Киликия знала, что такие посиделки обычно задерживают мужчин допоздна, поэтому не стала ждать супруга и собрала семью ужинать. С ними теперь за столом была и Ода с маленьким Борисом.
– Спасибо, что разрешила мне остаться при тебе, - промолвила тихо молодая вдова.
– Каждый раз меня будешь благодарить? – улыбнулась женщина дружелюбно. – Я понимаю тебя и твоё несчастье, твоё горе. Как могла отказать в столь малом?
– Для кого и малое… - откусив хлеба, Ода помешкала, но решила сказать: - Мне стыдно, что раньше я о тебе иначе думала.
– Да? Почему же? – приподнялись чёрные, дугой, брови Киликии.
– О тебе разное говорили, а я слухам верила.
– Что я колдунья и кошкой обращаться умею? – засмеялась княгиня. Удивлённая, что та знает эти сплетни, Ода растеряно кивнула. – Мне девицы мои прислужницы приносили эти вести.
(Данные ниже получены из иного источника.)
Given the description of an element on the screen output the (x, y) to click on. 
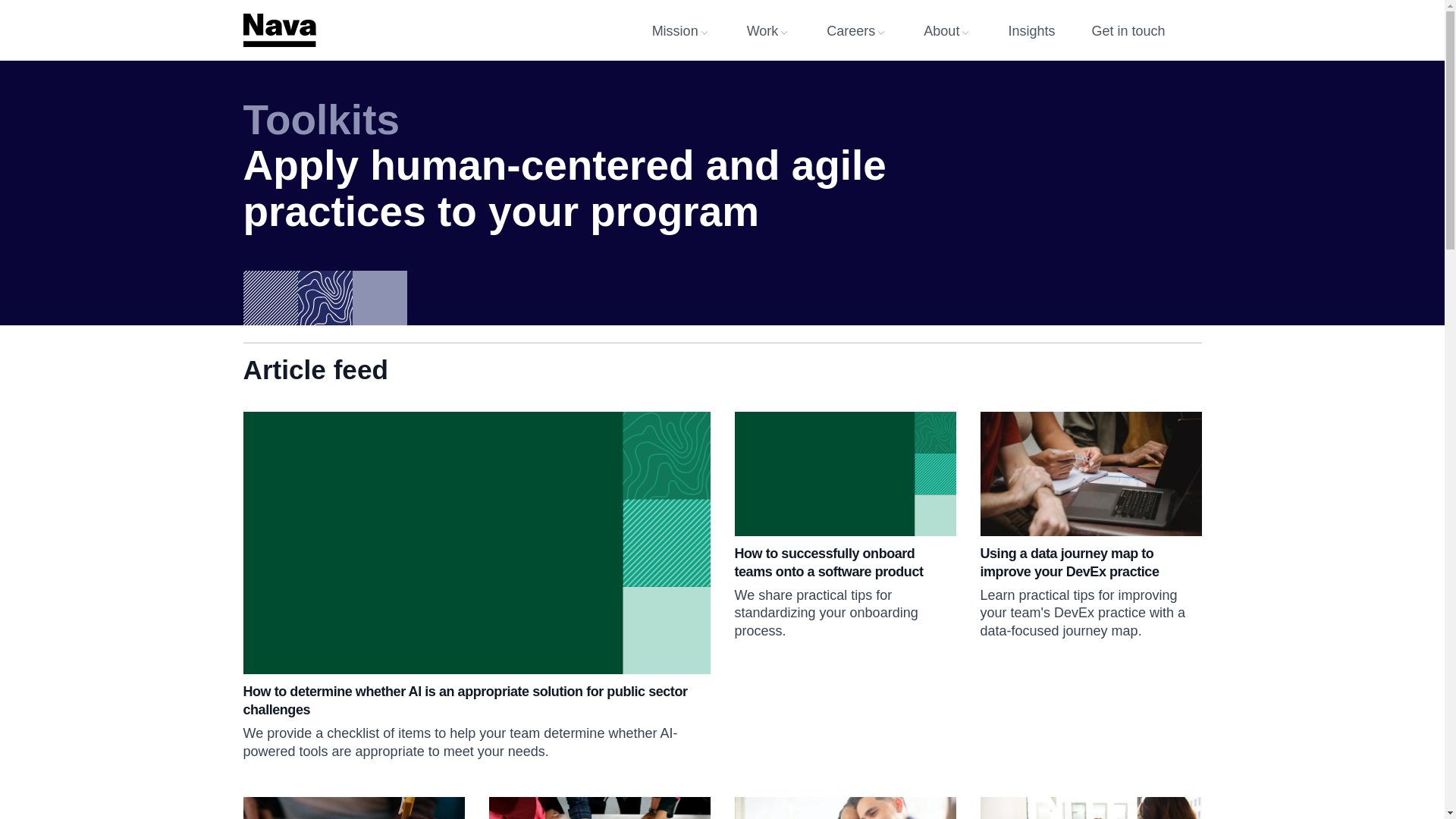
Get in touch (1145, 29)
Insights (1048, 29)
Given the description of an element on the screen output the (x, y) to click on. 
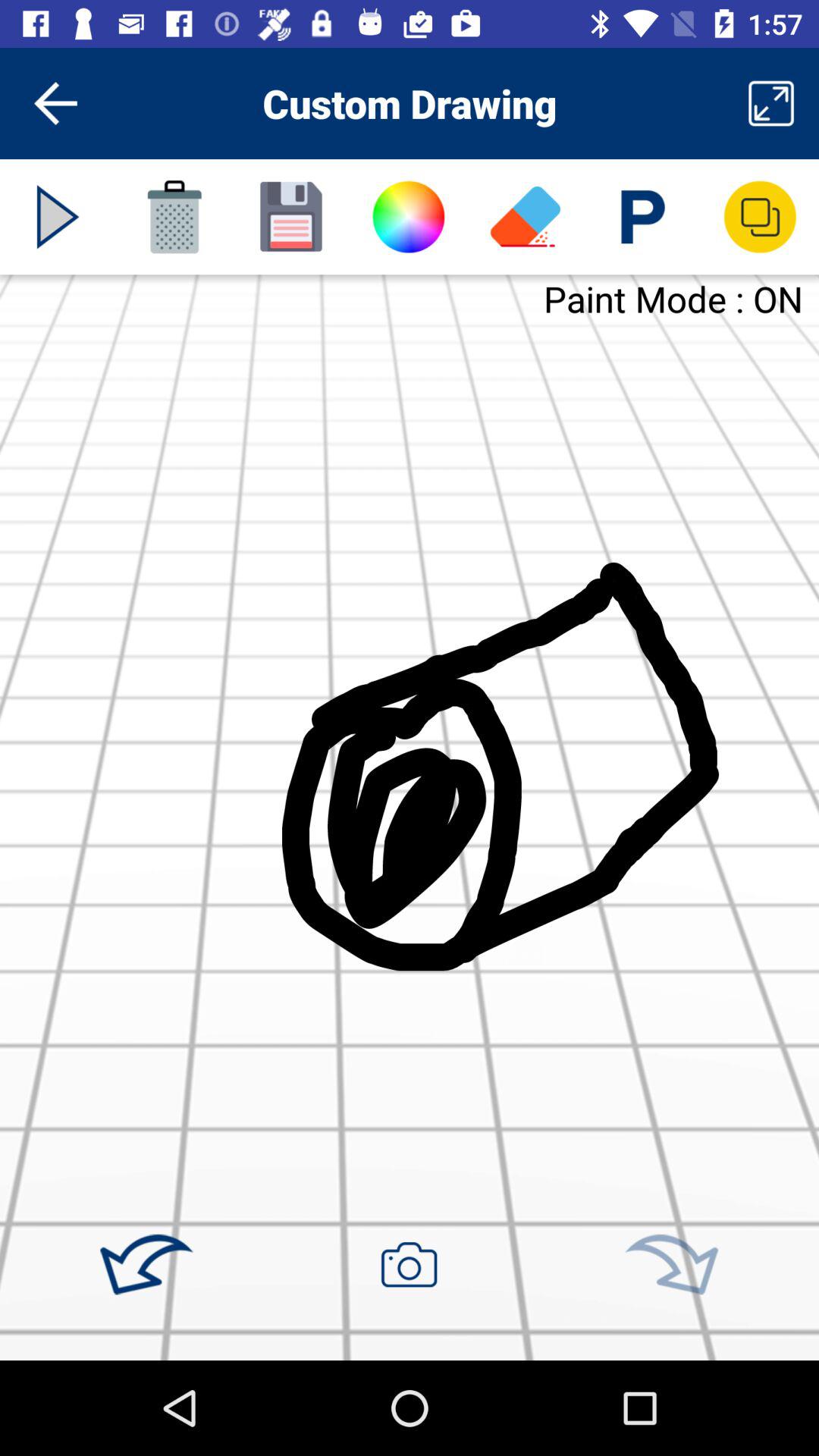
play the media (58, 216)
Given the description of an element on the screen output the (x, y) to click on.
Так что же, не похожа я на ведьму?
– У тебя доброе сердце.
– Доброе, да меру добра знает, - бирюзовые глаза Лики блеснули под густыми, загнутыми вверх ресницами, - отвечать на зло я умею.
– Матушка, а можно мы ещё пойдём во двор? – спросил Роман.
– Зачем? Стемнело уже небо, гляди, куда собрался?
– Мы со Скагулом там крепость не достроили!
– Завтра достроите.
– А вдруг завтра весна придёт, и всё растает!
– Не придёт, дурачок! – засмеялся старший, Глеб. – Весна так резко не приходит.
– А вдруг? Откуда тебе знать?
– Ешьте, давайте! – угомонила их княгиня.
Ода смотрела напротив себя, на трёх мальчишек одиннадцати, девяти и семи лет, и испытывала лёгкую зависть. Особенно при взгляде на Глеба, невероятно похожего на отца, растущего его смягчённой копией. Потом её глаза перешли на собственное чадо. Конечно, Борис им кровинушка, и тоже будет похож на род Ярославов, но он будет напоминать Вячеслава. Оде не хотелось, чтоб сыну достались пухловатые, безвольные губы покойного мужа, его слишком светлые глаза. Лучше пусть будут серые, как клинок меча, умеющие темнеть, как грозовое небо. Как у Святослава. Лучше пусть уста у него будут твёрдые и решительные, и нос – такой же величественный, в профиль острый, царственный, обличающий мужественный, героический характер.